Conclusões precipitadas
Embora o estudo cause preocupação em um cenário
em que cada vez mais crianças ouvem música em alto volume através de
dispositivos digitais e vídeo games, Guelman alerta para conclusões
precipitadas.
"O som que usamos para o experimento foi o ruído
branco, um sinal que contém todas as freqüências de som, e é percebido
como se fosse o barulho de uma TV mal sintonizada", disse ela.
"Mas a música que muitas das crianças ouvem
contém apenas algumas freqüências, e ainda não sei exatamente o que
causou o dano", acrescentou.
O próximo trabalho desses cientistas é determinar o "mecanismo molecular" pelo qual o ruído afeta as células do hipocampo.
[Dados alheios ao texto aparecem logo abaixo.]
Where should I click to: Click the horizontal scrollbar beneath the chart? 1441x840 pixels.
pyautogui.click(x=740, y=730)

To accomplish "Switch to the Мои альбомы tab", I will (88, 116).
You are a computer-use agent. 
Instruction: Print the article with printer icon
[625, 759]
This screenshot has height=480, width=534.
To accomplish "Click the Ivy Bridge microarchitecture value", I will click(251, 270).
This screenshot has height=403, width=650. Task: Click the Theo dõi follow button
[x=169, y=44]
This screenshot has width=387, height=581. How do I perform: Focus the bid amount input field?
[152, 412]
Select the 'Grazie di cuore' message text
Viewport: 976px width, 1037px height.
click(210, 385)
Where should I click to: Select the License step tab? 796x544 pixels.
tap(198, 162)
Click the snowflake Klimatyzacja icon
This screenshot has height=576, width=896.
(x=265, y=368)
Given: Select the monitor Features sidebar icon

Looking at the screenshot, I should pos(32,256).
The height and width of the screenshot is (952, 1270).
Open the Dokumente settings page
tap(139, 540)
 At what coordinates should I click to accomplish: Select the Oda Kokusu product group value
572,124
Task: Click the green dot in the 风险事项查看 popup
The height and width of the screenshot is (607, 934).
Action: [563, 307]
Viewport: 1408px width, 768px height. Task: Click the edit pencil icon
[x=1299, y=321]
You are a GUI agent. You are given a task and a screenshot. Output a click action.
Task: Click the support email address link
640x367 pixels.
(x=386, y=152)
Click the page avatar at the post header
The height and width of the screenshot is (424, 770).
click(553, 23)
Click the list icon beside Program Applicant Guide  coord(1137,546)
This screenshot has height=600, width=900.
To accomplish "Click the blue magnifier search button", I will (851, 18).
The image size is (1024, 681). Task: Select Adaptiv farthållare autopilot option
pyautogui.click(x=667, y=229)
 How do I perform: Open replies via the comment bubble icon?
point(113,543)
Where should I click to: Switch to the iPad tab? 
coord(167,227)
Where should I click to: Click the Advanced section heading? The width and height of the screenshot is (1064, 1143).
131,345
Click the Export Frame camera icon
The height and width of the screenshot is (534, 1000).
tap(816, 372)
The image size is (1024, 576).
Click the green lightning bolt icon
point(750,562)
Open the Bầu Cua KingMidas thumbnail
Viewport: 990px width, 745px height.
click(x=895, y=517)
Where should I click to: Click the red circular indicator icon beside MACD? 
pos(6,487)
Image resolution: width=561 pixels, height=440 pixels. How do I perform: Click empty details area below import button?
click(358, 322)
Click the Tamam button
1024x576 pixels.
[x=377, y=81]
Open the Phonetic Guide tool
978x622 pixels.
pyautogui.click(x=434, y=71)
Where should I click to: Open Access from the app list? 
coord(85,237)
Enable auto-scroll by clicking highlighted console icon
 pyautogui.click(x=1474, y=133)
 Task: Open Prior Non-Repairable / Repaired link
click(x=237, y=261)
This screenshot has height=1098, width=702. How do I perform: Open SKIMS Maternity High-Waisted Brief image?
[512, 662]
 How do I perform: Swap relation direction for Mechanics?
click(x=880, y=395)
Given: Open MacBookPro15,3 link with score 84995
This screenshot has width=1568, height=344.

"Nós não sabemos se o dano é gerado diretamente
pelas vibrações sonoras ou o som ativa neurotransmissores que causam o
problema", diz Guelman.
Depois de entender esse mecanismo, os peritos tentarão desenvolver drogas que podem prevenir lesões.
Enquanto isso, cientistas argentinos acreditam
que este estudo deve servir como um alerta para evitar a exposição das
crianças a sons altos.
Com a descoberta, os professores, que já se
queixam de como as novas tecnologias podem distrair os alunos, têm agora
um novo argumento para proibir os gadgets em sala de aula.